From Apollo to Artemis: A New Era of Lunar Communication

For decades, space missions have relied on point-to-point radio communications. Think of the Apollo missions: a single lander or rover talking to Earth, sending modest amounts of data. “They were based on [ultra high frequency] or [very high frequency] technologies connecting a small number of devices with relatively low data throughput,” Thierry Klein, president of Nokia Bell Labs Solutions Research, told MIT Tech Review.

But the moon is about to get a lot busier. NASA’s Artemis program aims to return astronauts to the lunar surface by 2028 and establish a permanent habitat in the 2030s. With more devices, more data, and more people, the old way of communicating won’t cut it.

Enter Nokia’s Lunar Surface Communication System (LSCS), a “network in a box” designed to withstand the brutal conditions of space. The system, which includes a base station and an antenna mounted on the lander, is radiation-resistant, vibration-resistant, and built to survive extreme temperatures. It’s powered by the lander’s solar panels and will enable high-speed communication between the lander, a rover, and a hopper during the IM-2 mission.

“We intend to prove that cellular technologies can provide the reliable, high-capacity and efficient connectivity needed for future crewed and uncrewed missions to the Moon and eventually Mars,” Klein says.

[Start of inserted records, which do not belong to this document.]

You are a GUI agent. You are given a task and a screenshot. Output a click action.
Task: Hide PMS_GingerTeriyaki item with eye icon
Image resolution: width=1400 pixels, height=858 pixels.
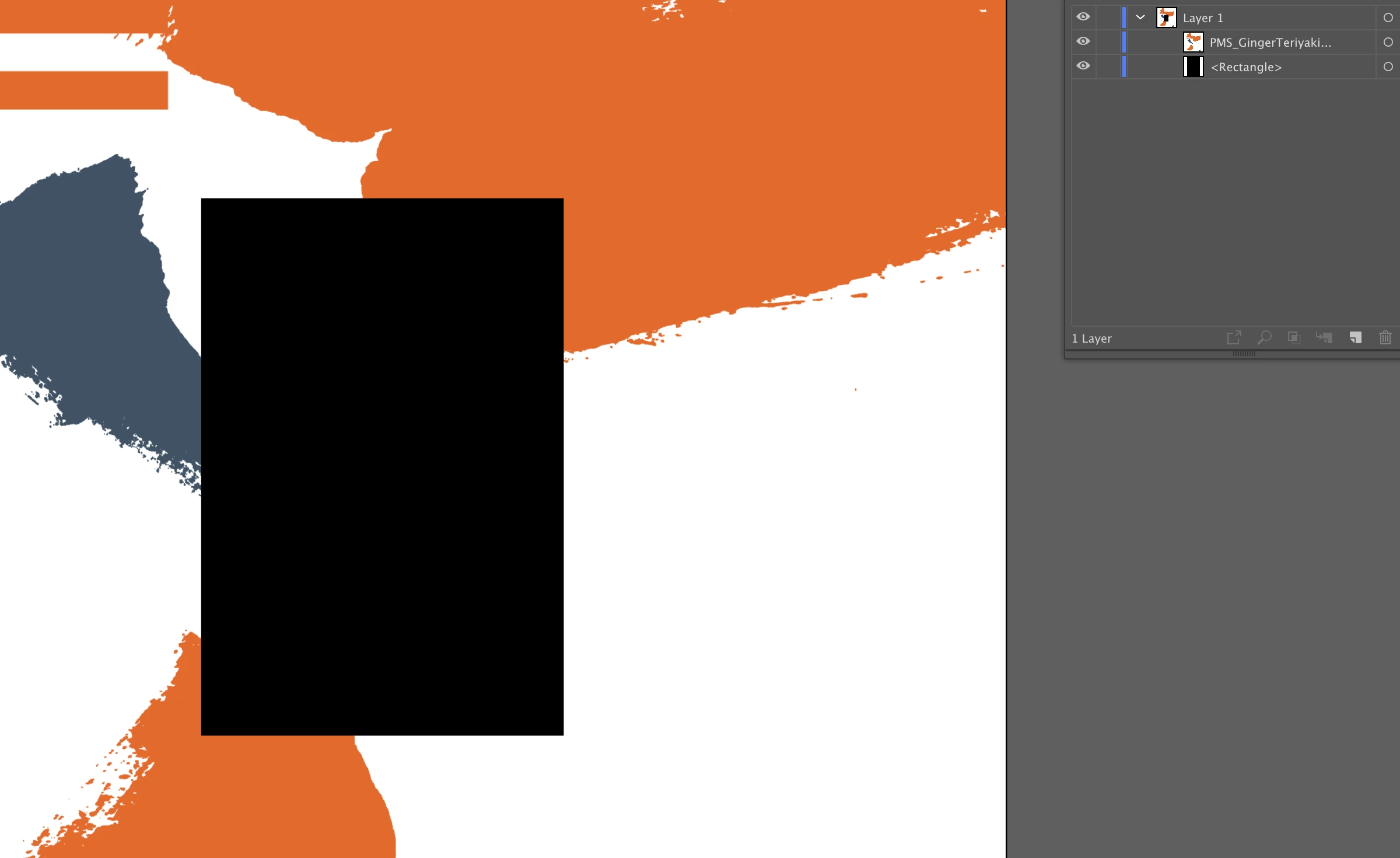coord(1083,41)
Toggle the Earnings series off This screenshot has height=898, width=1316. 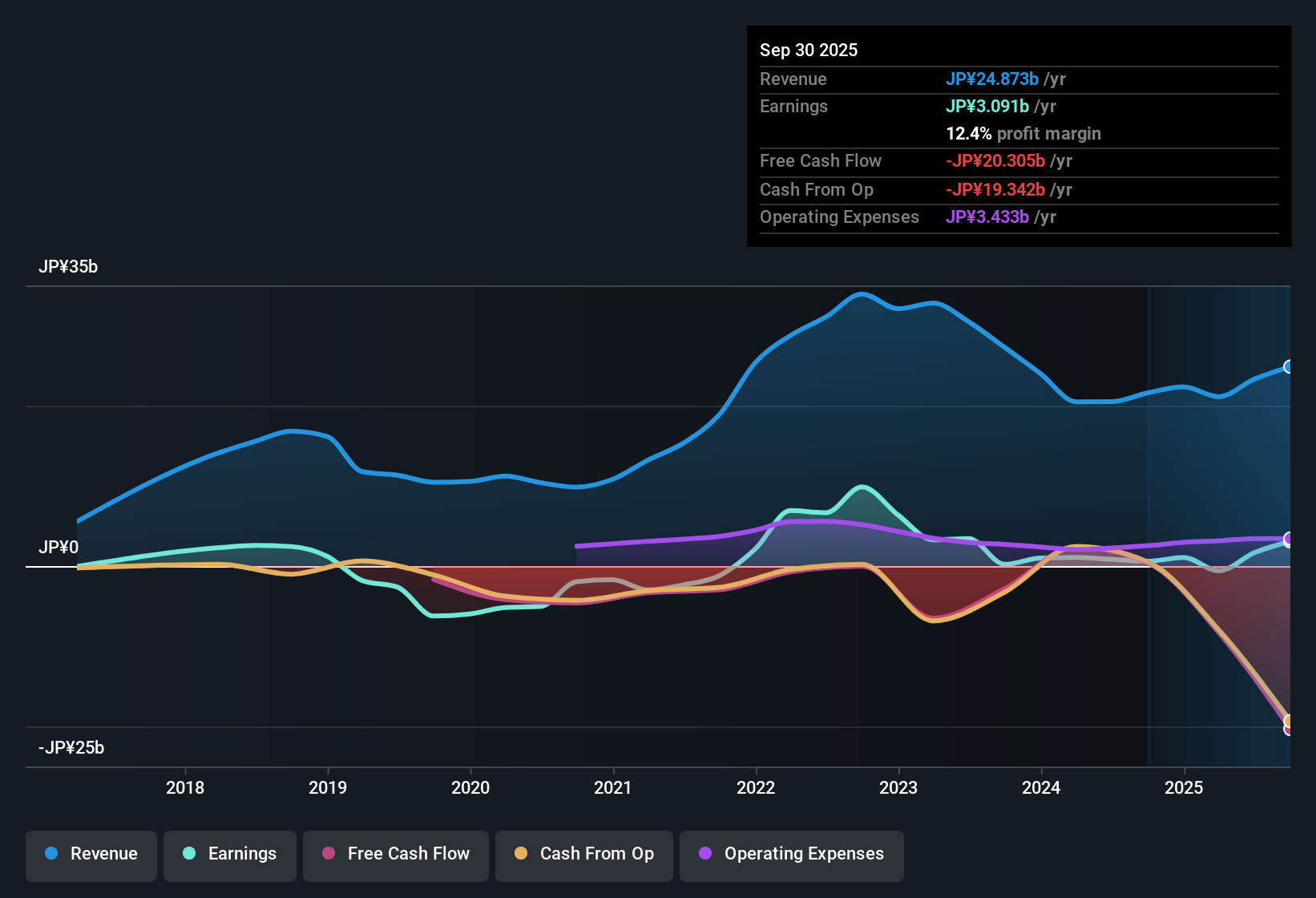[x=230, y=854]
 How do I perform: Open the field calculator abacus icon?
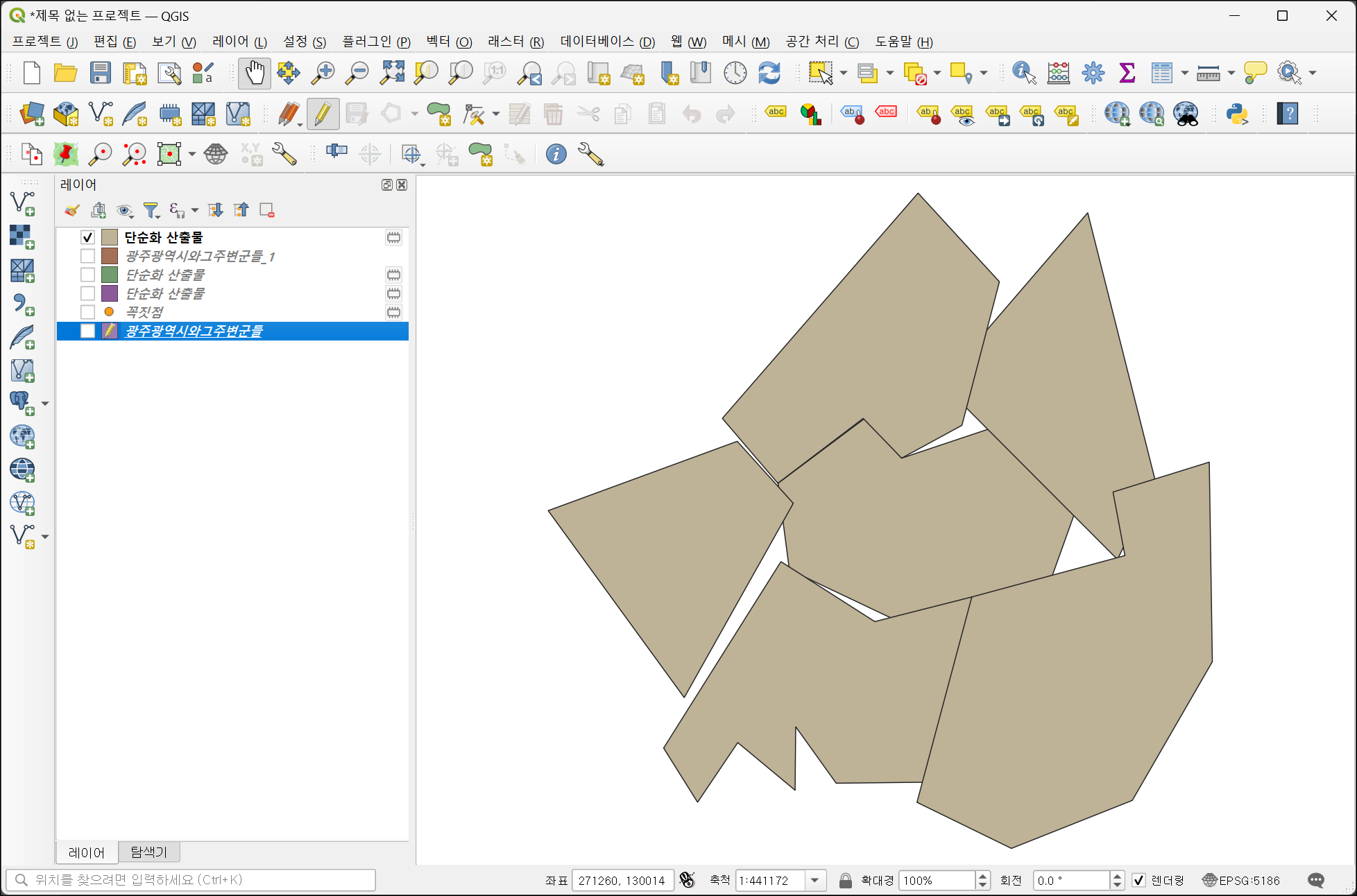[x=1059, y=73]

A Network Built for the Moon — and Beyond

The Intuitive Machines IM-2 mission inherits and refines the successful Nova-C lunar lander design used in the IM-1 mission. The updated lander, named Athena, incorporates several enhancements, including a lighter-weight helium pressurant tank. The IM-2 Athena lunar lander is aming for the “Mons Mouton” region of the Moon. This landing site is approximately 100 miles (160 km) from the Moon’s South Pole, representing the closest location ever attempted. Athena is expected to land in a lunar highland terrain and demonstrate lunar mobility, resource prospecting, and analysis of volatile substances from subsurface materials.

The IM-2 mission is just the beginning. Nokia envisions a future where lunar habitats, rovers, and even spacesuits are connected by a sprawling 4G or 5G network. “Maybe just one network in a box, one tower, would provide the entire coverage or maybe we would need multiple of these,” Klein says. “That’s not going to be different from what you see in terrestrial cell networks deployment.”

But building a cell network on the moon isn’t as simple as repurposing Earth-based technology. So, the LSCS had to be reconceptualized to handle the unique challenges of space. Each of the 14 mounting points on the lander is thermally isolated to protect the network from the deep cold of space. Intuitive Machines also integrated the system into the lander’s Thermal Protection System, which expels heat during operation and supplies warmth when the network is idle.

A first step toward the future

The network will support high-definition video streaming, command-and-control communications, and telemetry data. And if you somehow brought your smartphone to the moon, it could theoretically connect to the network — provided you had a “lunar” SIM card.

The IM-2 mission is a proof of concept, a first step toward a future where cellular technology connects not just the moon but also Mars and beyond. “Cellular technology has irrevocably transformed the way we communicate on Earth,” Klein says. “There’s no reason it can’t do the same for communications on other worlds.”

For now, the network will only operate for a few days — until the lunar night descends and the lander’s systems shut down. But if it works, it could lay the groundwork for a new kind of space exploration, one where connectivity is as seamless on the moon as it is on Earth.

And who knows? Someday, lunar colonists might scroll through their phones under the light of Earth, just as we do under the light of the moon.